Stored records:
——

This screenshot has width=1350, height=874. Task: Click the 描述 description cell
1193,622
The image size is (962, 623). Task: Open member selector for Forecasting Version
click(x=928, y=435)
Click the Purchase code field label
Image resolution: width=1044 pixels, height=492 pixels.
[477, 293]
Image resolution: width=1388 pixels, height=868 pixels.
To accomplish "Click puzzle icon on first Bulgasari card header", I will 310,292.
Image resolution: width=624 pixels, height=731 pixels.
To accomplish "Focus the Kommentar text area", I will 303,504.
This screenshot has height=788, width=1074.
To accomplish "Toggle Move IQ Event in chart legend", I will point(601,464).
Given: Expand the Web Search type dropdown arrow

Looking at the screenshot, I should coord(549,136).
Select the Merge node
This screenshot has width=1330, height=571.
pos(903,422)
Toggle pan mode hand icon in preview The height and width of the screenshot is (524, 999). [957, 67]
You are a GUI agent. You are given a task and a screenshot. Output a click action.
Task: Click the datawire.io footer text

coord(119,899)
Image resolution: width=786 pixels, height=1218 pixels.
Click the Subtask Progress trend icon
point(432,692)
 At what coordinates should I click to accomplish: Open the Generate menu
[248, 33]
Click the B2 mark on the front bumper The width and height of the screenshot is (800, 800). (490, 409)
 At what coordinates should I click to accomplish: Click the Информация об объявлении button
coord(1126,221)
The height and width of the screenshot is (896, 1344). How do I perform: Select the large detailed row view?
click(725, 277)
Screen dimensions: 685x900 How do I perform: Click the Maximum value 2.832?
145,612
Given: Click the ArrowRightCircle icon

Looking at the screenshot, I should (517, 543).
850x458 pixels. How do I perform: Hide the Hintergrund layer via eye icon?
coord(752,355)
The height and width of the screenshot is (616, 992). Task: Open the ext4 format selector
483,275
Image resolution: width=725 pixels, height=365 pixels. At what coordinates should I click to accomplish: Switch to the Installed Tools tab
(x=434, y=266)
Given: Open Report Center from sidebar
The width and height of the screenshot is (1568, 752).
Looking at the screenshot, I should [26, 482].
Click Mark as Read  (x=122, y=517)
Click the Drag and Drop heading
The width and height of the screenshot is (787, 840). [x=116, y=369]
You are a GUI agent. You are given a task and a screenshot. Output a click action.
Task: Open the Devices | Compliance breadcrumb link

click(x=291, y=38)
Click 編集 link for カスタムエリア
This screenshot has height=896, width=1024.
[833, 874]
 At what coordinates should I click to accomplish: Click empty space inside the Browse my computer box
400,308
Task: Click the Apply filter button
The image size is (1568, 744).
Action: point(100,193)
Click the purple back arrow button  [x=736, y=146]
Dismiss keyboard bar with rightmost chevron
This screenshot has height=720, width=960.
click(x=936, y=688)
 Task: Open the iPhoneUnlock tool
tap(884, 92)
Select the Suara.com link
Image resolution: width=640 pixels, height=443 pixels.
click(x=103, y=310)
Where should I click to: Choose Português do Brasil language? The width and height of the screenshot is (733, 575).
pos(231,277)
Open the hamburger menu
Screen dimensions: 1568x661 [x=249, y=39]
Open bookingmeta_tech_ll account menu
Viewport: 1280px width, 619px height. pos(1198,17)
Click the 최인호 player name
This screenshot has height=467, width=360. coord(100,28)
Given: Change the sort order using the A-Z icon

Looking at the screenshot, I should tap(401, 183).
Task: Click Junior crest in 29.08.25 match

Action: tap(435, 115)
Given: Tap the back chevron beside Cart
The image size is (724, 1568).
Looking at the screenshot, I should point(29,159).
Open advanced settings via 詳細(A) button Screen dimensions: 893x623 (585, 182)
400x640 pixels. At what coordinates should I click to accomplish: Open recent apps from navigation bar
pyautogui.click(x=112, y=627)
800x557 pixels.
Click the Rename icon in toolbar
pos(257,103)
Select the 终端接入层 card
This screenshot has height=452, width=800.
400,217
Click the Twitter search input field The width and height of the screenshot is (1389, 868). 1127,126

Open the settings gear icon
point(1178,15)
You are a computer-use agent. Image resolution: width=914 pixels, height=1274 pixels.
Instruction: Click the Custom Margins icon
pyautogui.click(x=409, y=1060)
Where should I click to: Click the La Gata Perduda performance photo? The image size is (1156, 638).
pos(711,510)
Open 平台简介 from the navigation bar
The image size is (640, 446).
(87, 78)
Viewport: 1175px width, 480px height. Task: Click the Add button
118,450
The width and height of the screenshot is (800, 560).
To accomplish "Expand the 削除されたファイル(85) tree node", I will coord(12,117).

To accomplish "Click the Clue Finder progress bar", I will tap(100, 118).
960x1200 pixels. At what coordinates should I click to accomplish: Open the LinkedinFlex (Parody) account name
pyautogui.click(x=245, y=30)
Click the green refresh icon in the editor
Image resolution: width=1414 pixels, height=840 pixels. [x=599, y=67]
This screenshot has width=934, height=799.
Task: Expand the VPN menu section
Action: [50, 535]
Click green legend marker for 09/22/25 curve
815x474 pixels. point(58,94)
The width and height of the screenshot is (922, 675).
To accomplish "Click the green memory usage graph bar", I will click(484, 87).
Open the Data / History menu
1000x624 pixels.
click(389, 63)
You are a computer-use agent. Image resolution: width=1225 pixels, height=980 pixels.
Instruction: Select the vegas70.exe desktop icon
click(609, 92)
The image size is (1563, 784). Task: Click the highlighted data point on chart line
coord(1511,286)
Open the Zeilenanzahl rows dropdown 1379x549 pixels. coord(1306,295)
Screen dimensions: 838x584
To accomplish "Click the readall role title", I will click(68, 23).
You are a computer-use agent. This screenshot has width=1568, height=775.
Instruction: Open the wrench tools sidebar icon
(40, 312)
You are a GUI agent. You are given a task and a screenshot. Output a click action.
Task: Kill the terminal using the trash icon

——

__Directions__
Your task is to find each line in the entries that contains the string "Toggle" and copy it.

__Exercise response__
To accomplish "Toggle Move IQ Event in chart legend", I will point(601,464).
Toggle pan mode hand icon in preview The height and width of the screenshot is (524, 999). [957, 67]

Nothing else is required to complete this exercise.